:: Extracted information ::

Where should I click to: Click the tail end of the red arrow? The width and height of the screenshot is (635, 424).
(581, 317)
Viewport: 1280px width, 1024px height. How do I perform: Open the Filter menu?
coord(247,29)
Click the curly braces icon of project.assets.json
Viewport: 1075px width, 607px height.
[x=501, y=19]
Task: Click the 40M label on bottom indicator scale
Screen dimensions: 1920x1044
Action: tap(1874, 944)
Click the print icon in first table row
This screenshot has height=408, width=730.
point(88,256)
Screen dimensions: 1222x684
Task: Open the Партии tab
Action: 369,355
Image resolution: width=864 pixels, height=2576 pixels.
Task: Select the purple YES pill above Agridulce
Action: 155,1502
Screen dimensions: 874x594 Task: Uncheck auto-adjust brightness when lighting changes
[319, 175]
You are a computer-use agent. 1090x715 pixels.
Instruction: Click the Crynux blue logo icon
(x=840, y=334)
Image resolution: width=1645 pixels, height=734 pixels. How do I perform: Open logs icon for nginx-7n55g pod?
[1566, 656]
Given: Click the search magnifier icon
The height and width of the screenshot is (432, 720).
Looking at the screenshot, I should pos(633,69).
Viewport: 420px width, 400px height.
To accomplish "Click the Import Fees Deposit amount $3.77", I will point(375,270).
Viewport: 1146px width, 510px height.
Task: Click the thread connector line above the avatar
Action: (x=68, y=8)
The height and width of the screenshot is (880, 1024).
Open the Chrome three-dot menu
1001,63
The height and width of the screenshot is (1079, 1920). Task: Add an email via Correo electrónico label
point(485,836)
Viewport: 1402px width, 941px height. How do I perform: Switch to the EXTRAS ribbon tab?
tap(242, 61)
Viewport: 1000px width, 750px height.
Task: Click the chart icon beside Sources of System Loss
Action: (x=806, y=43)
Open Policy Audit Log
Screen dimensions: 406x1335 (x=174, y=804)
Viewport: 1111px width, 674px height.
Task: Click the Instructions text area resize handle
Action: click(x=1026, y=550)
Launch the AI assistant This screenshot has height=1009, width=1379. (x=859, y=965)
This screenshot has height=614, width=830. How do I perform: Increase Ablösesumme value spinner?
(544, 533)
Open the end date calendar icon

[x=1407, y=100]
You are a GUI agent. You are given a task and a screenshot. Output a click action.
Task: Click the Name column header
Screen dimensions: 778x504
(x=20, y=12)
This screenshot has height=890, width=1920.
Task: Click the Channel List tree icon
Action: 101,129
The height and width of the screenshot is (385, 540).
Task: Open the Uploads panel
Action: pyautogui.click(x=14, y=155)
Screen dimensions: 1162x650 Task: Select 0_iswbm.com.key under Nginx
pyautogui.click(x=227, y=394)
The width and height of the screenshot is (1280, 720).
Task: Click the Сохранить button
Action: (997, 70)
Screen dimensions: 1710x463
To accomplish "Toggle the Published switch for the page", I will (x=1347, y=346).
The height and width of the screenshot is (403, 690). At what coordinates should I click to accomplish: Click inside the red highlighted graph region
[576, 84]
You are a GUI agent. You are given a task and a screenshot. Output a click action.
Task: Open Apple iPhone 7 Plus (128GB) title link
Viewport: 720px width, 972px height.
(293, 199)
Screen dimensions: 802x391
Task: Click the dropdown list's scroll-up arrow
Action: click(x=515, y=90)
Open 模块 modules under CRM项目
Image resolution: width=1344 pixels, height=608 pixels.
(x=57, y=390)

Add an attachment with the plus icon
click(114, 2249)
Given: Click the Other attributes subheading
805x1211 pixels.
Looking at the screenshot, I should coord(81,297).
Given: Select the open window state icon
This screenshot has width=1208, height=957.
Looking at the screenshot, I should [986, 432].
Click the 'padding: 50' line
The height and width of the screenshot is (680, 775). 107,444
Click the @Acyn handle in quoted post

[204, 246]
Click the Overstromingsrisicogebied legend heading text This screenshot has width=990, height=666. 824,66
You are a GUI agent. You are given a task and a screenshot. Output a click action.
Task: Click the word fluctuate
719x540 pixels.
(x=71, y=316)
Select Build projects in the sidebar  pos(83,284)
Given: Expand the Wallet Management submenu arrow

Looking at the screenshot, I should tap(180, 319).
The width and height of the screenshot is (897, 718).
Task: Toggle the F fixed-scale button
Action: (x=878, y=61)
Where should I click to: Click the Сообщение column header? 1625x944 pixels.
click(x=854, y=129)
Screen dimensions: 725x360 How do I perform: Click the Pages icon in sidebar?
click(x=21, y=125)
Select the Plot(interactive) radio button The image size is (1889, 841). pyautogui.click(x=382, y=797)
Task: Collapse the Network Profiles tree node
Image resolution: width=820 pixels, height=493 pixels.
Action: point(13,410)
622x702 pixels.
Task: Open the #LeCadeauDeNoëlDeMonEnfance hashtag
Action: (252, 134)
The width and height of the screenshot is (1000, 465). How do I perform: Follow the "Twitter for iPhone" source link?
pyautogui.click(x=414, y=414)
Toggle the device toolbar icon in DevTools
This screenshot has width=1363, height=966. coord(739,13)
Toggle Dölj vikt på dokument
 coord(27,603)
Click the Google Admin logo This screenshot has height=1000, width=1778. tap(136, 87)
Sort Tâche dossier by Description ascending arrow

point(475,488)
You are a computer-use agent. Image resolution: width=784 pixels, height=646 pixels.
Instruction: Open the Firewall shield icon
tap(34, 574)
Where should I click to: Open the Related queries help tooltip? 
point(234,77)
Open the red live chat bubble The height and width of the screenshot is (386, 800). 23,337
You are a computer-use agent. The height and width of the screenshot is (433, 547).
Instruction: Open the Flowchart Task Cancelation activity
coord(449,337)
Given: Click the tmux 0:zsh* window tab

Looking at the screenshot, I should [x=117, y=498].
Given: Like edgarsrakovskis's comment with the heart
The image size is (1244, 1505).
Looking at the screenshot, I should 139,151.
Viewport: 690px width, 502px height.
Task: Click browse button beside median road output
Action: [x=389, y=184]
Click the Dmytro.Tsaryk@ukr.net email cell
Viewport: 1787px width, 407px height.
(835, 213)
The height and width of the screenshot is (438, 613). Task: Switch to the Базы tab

:::

• **About this task**: Your answer should hold exactly the lines from the one containing "The image size is (1244, 1505)." through the end of the entries above, and nothing else.

• **Response**:
The image size is (1244, 1505).
Looking at the screenshot, I should 139,151.
Viewport: 690px width, 502px height.
Task: Click browse button beside median road output
Action: [x=389, y=184]
Click the Dmytro.Tsaryk@ukr.net email cell
Viewport: 1787px width, 407px height.
(835, 213)
The height and width of the screenshot is (438, 613). Task: Switch to the Базы tab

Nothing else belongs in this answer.